▸ RECORDS TO PROCESS:
########
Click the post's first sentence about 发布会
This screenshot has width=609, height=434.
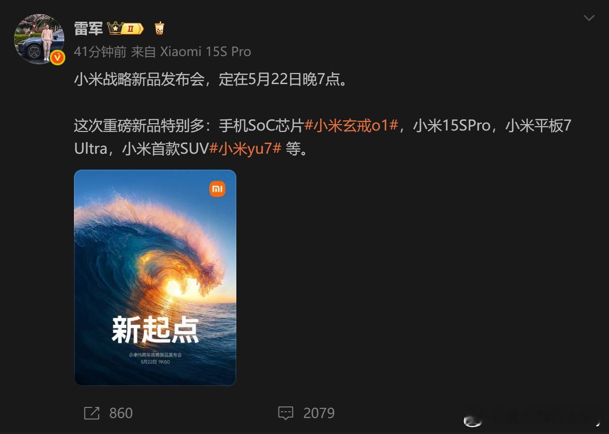(x=211, y=80)
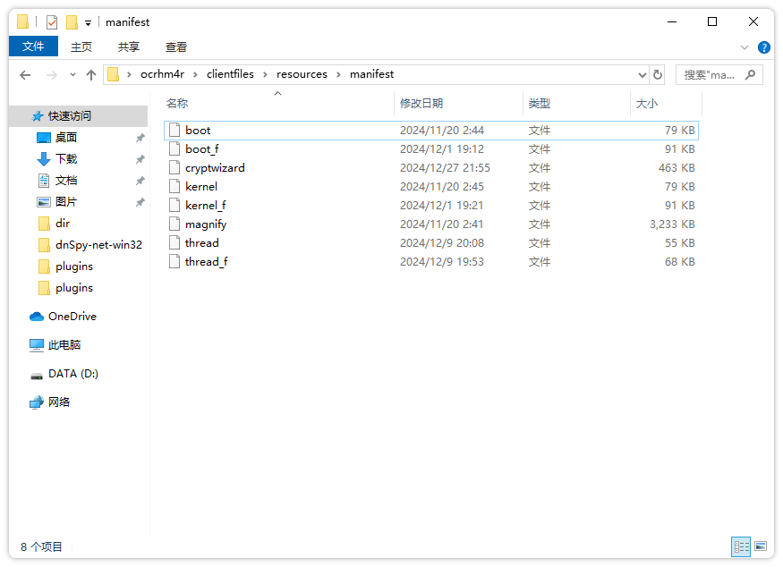783x567 pixels.
Task: Expand the ribbon with the chevron
Action: [x=745, y=47]
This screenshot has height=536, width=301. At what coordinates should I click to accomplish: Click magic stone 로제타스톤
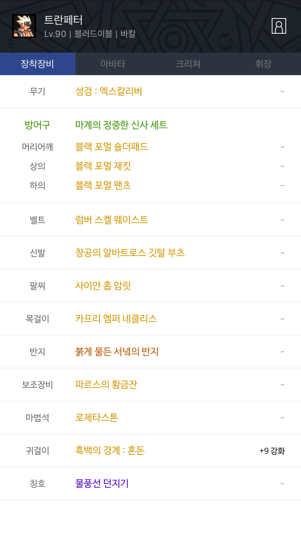(x=97, y=417)
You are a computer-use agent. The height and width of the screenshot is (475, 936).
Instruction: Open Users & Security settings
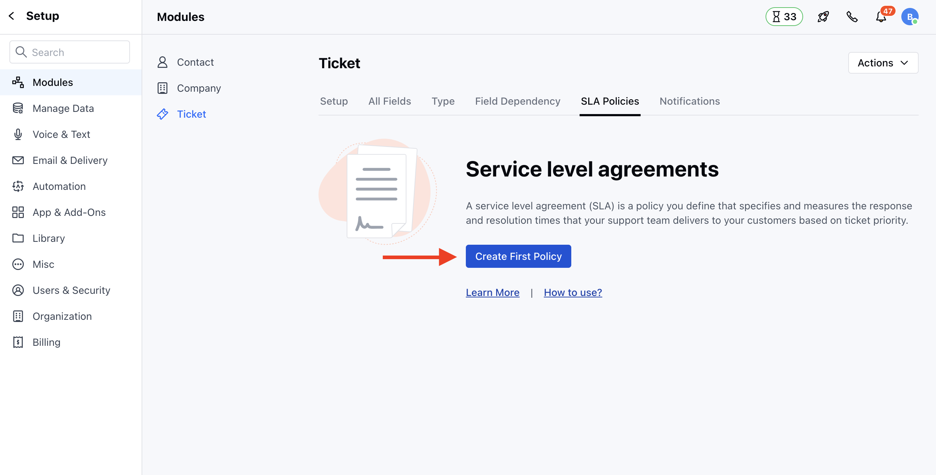click(x=71, y=290)
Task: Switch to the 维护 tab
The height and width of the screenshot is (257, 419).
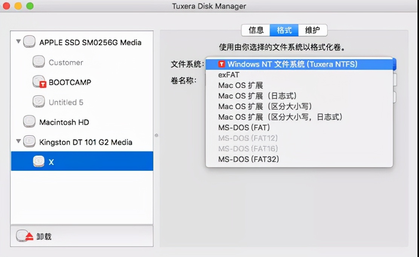Action: pos(313,31)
########
▸ WHAT YOU WILL DO:
Find every line above that contains the string "height", matching case exactly, and copy each of those lines.

▸ ANSWER TO THIS EXERCISE:
This screenshot has width=609, height=434.
This screenshot has height=536, width=301. At what coordinates should I click to accomplish: Click magic stone 로제타스톤
You are a computer-use agent. The height and width of the screenshot is (475, 936).
The height and width of the screenshot is (257, 419).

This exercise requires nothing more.